▶ _PROBLEM STATEMENT_
Copy the community notes below word for word, in full.

▶ _ARTICLE_
○ ○ ○

Community notes

Sharpe-McNally Chair of Green and Socially Responsible Business Jay Friedlander continues to expand the reach of Profit Decoder, an online tool enabling entrepreneurs and small businesses to quickly answer questions about how changes in price and costs will impact their profitability. Jay ran programs for hundreds of small businesses with numerous economic development groups in Maine, such as SCORE, Maine Center for Entrepreneurs, Maine Sea Grant, Mount Desert 365, Sunrise County Economic Council, UpStart Maine, and other organizations. In the fall of 2023, Jay went to Japan where he led the first COA study abroad program to Japan—the Human Ecology Lab in Ōsakikamijima— with Abby Barrows MPhil '18. After leaving Japan, he joined numerous COA staff and faculty at the Society for Human Ecology conference in Tucson, AZ, presenting on COA’s sustainable business pedagogy. 

Zach Soares '00 is the new director of audio visual services at COA. Zach is also the deputy Title IX coordinator, as well as a new teaching staff member leading classes in audio production and recording. 

In the summer of 2023, Steven K. Katona Chair in Marine Sciences Sean Todd inaugurated GOMSIP II, an extension of the original Gulf of Maine Stable Isotope Project that examines the impact of climate change on rorqual diet. He also spent time in Alaska in August, and Antarctica in December, aboard Seabourn's Odyssey and Venture, respectively, working as a polar guide and collecting data for the Antarctic Humpback Whale Catalog.

○ ○ ○

▶ _DATA SUPPLIED_
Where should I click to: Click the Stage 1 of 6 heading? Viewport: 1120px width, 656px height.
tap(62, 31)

○ ○ ○

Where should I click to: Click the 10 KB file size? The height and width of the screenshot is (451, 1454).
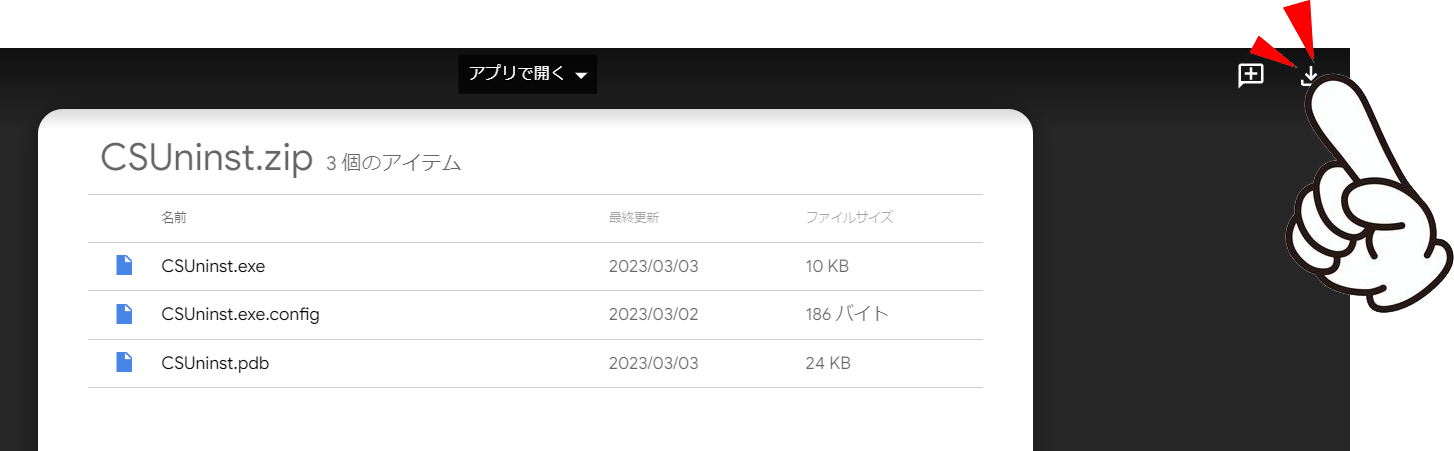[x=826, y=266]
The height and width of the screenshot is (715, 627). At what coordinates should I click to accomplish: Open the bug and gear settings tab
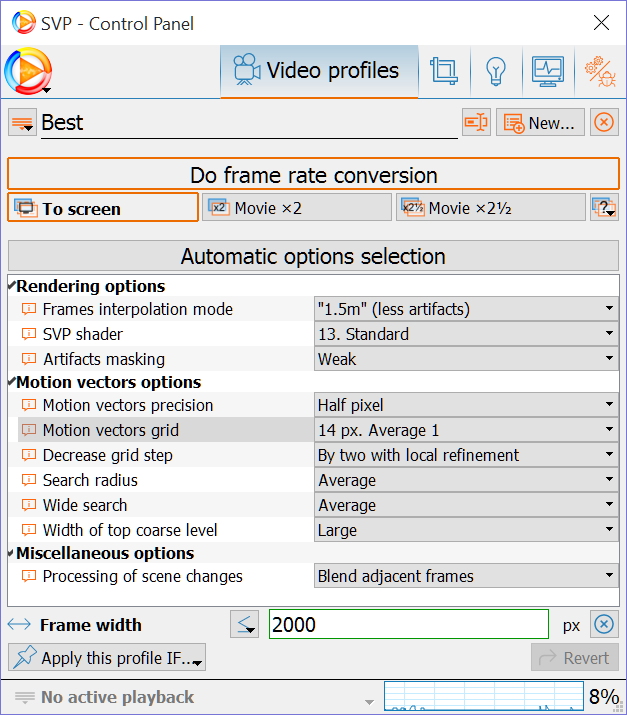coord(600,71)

○ ○ ○

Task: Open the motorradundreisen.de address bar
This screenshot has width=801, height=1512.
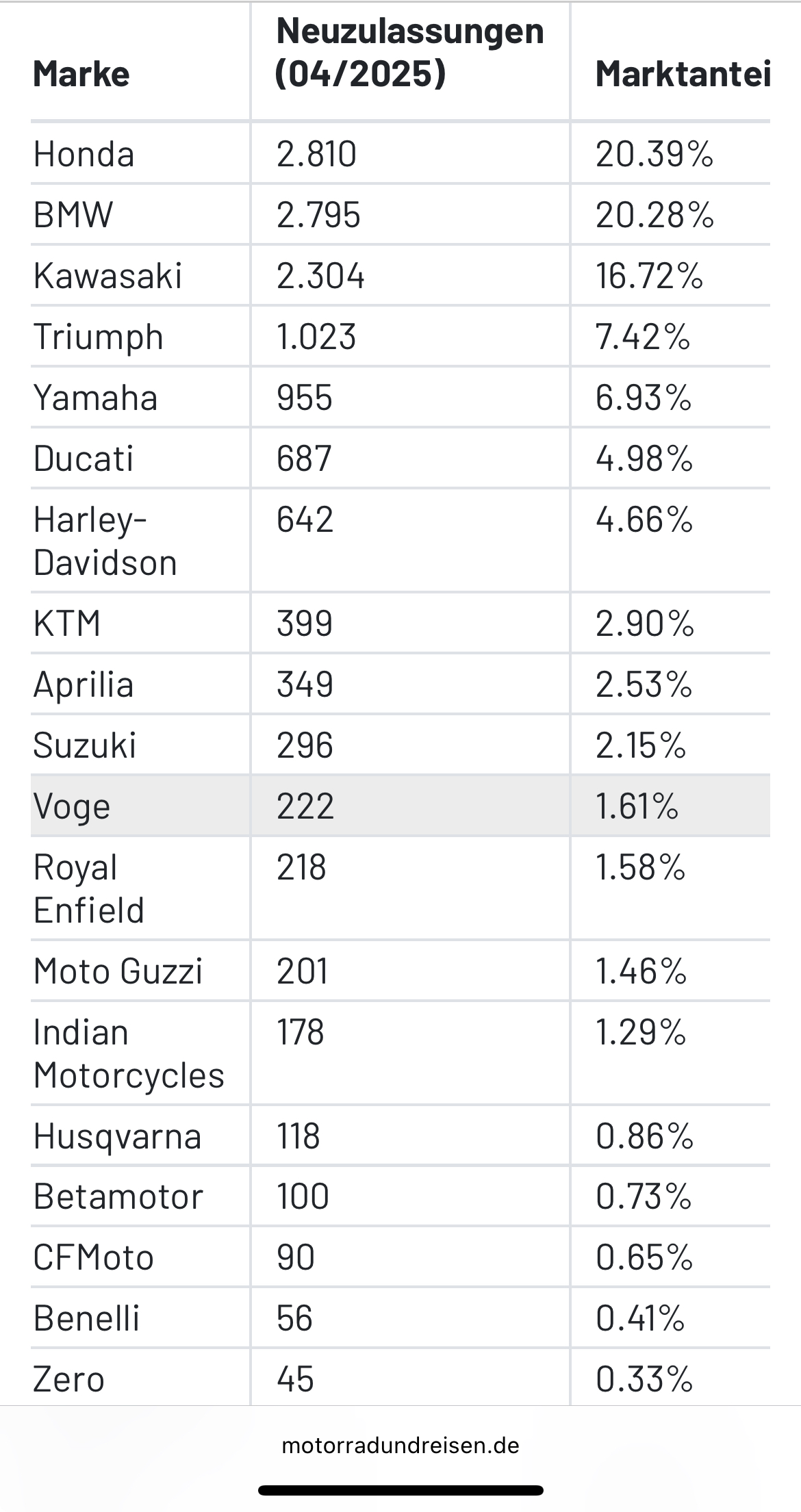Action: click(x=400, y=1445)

○ ○ ○

▶ _ANSWER_
Community notes

Sharpe-McNally Chair of Green and Socially Responsible Business Jay Friedlander continues to expand the reach of Profit Decoder, an online tool enabling entrepreneurs and small businesses to quickly answer questions about how changes in price and costs will impact their profitability. Jay ran programs for hundreds of small businesses with numerous economic development groups in Maine, such as SCORE, Maine Center for Entrepreneurs, Maine Sea Grant, Mount Desert 365, Sunrise County Economic Council, UpStart Maine, and other organizations. In the fall of 2023, Jay went to Japan where he led the first COA study abroad program to Japan—the Human Ecology Lab in Ōsakikamijima— with Abby Barrows MPhil '18. After leaving Japan, he joined numerous COA staff and faculty at the Society for Human Ecology conference in Tucson, AZ, presenting on COA’s sustainable business pedagogy. 

Zach Soares '00 is the new director of audio visual services at COA. Zach is also the deputy Title IX coordinator, as well as a new teaching staff member leading classes in audio production and recording. 

In the summer of 2023, Steven K. Katona Chair in Marine Sciences Sean Todd inaugurated GOMSIP II, an extension of the original Gulf of Maine Stable Isotope Project that examines the impact of climate change on rorqual diet. He also spent time in Alaska in August, and Antarctica in December, aboard Seabourn's Odyssey and Venture, respectively, working as a polar guide and collecting data for the Antarctic Humpback Whale Catalog.